Characterizing DPPM inhibition of butyrylcholinesterase: integrated enzymatic kinetics and Raman spectroscopy with chemometric analysis

Abstract

Butyrylcholinesterase (BChE) may serve as a scavenger enzyme protecting against various toxic compounds, but we still don't fully understand how it interacts with fentanyl analogues. We investigated how Despropionyl meta-methyl fentanyl (DPPM) inhibits equine BChE by combining traditional enzyme kinetics with Raman spectroscopy and machine learning approaches. We measured enzyme activity across different substrate and inhibitor concentrations, then fit the data to four different inhibition models using nonlinear regression. Statistical comparison using Akaike Information Criterion clearly showed that mixed inhibition best explained our results (AIC = 269.62), with DPPM binding more strongly to the free enzyme (K_ic = 528.7 μM) than to the enzyme–substrate complex (K_iu = 1471.0 μM). Raman spectroscopy revealed structural changes when the enzyme was inhibited, and we used principal component analysis to separate the enzyme's spectral signature from background interference. Three machine learning algorithms – artificial neural networks, random forest, and support vector machines – could distinguish between active and inhibited enzyme with 92% accuracy using leave-one-out cross-validation. The spectral features that worked best for classification included changes at 1028 cm⁻¹ (phenylalanine), 1539 and 1557 cm⁻¹ (protein backbone), and lower frequencies (454–875 cm⁻¹) associated with larger-scale protein movements. These results provide direct molecular evidence for the mixed inhibition mechanism we found through kinetics. Our work shows how combining different analytical techniques can reveal details about enzyme inhibition. The findings also have practical implications for understanding toxicity of fentanyl and its different analogues and could help develop better detection methods for these dangerous compounds.

☆ ☆ ☆ ☆

Description of the task: According to the abstract on DPPM inhibition of butyrylcholinesterase, which inhibition model best explained the kinetic results?

☆ ☆ ☆ ☆

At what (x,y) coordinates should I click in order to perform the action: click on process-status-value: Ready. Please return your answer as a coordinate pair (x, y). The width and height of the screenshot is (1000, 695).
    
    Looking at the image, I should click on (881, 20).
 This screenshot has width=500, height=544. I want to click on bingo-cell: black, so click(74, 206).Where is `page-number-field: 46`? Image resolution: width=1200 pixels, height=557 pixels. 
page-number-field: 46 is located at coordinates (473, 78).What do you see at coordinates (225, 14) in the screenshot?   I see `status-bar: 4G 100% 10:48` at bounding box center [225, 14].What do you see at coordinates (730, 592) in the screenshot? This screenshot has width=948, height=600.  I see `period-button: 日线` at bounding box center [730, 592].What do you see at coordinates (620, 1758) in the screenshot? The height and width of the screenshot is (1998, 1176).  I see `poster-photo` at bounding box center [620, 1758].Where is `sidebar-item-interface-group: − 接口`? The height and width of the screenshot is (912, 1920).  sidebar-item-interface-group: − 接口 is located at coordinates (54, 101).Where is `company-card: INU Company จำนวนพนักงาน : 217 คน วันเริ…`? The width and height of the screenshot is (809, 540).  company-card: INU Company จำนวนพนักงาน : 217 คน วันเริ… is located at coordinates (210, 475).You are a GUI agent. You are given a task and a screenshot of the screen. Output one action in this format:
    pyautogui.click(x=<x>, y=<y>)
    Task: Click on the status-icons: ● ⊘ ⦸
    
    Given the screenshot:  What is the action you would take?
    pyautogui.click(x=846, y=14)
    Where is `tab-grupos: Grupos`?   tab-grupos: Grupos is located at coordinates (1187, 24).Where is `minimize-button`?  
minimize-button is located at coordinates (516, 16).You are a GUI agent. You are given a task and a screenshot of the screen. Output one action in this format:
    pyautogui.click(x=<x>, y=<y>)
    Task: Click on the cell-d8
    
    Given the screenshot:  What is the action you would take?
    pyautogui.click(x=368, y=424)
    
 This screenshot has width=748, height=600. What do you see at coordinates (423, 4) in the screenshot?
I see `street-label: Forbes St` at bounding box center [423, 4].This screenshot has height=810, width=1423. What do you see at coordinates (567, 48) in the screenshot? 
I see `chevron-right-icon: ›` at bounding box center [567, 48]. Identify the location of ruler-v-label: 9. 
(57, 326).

☆ ☆ ☆ ☆

Output for this exercise: Mixed inhibition best explained the results (AIC = 269.62).